» **EXERCISE DESCRIPTION**: Please return, word for word, the line containing "Viewport: 1849px width, 1040px height." and each line after it through the end of the data below, and nothing else.

» **RECORDS SHOWN**:

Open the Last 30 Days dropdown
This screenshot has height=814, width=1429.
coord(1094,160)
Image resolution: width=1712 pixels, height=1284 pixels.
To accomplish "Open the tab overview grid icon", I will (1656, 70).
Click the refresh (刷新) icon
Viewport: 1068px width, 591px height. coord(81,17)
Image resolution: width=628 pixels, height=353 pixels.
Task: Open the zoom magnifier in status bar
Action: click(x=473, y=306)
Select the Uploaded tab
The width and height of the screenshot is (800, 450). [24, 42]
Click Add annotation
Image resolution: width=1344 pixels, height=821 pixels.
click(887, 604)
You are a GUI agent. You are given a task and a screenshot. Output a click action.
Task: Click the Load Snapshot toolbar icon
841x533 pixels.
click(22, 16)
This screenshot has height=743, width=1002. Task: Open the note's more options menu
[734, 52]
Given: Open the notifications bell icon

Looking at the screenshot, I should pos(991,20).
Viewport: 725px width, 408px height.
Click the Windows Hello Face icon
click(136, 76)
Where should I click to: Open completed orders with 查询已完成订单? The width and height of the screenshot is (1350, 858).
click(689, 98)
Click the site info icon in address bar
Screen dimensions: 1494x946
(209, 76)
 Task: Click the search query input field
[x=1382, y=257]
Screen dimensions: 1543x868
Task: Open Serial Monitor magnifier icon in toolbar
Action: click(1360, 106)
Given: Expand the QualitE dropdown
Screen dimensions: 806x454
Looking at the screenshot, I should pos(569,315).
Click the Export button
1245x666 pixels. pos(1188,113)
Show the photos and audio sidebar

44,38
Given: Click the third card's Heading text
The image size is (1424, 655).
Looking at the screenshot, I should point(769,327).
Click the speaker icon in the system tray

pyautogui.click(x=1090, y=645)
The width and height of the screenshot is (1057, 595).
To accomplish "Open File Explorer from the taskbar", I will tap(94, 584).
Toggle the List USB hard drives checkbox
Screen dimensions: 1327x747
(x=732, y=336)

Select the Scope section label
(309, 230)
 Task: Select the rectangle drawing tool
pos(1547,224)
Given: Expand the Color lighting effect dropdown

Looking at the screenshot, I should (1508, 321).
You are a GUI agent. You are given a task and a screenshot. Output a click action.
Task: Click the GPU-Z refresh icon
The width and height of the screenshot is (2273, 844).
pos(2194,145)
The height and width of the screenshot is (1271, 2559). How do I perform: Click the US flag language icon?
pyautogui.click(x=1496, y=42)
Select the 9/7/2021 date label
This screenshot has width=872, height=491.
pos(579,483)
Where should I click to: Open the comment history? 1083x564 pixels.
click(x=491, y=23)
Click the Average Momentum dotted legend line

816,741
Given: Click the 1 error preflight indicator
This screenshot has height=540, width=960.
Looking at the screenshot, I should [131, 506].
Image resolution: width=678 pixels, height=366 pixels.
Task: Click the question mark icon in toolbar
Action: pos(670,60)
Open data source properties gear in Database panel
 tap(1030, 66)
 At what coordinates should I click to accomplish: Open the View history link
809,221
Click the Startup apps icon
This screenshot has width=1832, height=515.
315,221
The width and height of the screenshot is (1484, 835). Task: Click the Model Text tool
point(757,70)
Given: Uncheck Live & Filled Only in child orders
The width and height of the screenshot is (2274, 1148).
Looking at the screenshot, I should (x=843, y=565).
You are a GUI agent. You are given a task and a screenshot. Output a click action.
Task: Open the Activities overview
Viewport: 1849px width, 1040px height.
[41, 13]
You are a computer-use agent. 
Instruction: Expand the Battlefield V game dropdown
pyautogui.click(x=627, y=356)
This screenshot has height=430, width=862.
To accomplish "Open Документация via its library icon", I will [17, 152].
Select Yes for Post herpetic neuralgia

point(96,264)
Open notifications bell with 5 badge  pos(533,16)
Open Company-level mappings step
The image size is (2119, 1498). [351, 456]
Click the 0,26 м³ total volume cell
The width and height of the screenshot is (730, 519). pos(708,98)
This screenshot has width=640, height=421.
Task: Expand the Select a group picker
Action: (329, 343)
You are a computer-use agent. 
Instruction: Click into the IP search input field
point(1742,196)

» **EXERCISE ANSWER**:
Viewport: 1849px width, 1040px height.
[41, 13]
You are a computer-use agent. 
Instruction: Expand the Battlefield V game dropdown
pyautogui.click(x=627, y=356)
This screenshot has height=430, width=862.
To accomplish "Open Документация via its library icon", I will [17, 152].
Select Yes for Post herpetic neuralgia

point(96,264)
Open notifications bell with 5 badge  pos(533,16)
Open Company-level mappings step
The image size is (2119, 1498). [351, 456]
Click the 0,26 м³ total volume cell
The width and height of the screenshot is (730, 519). pos(708,98)
This screenshot has width=640, height=421.
Task: Expand the Select a group picker
Action: (329, 343)
You are a computer-use agent. 
Instruction: Click into the IP search input field
point(1742,196)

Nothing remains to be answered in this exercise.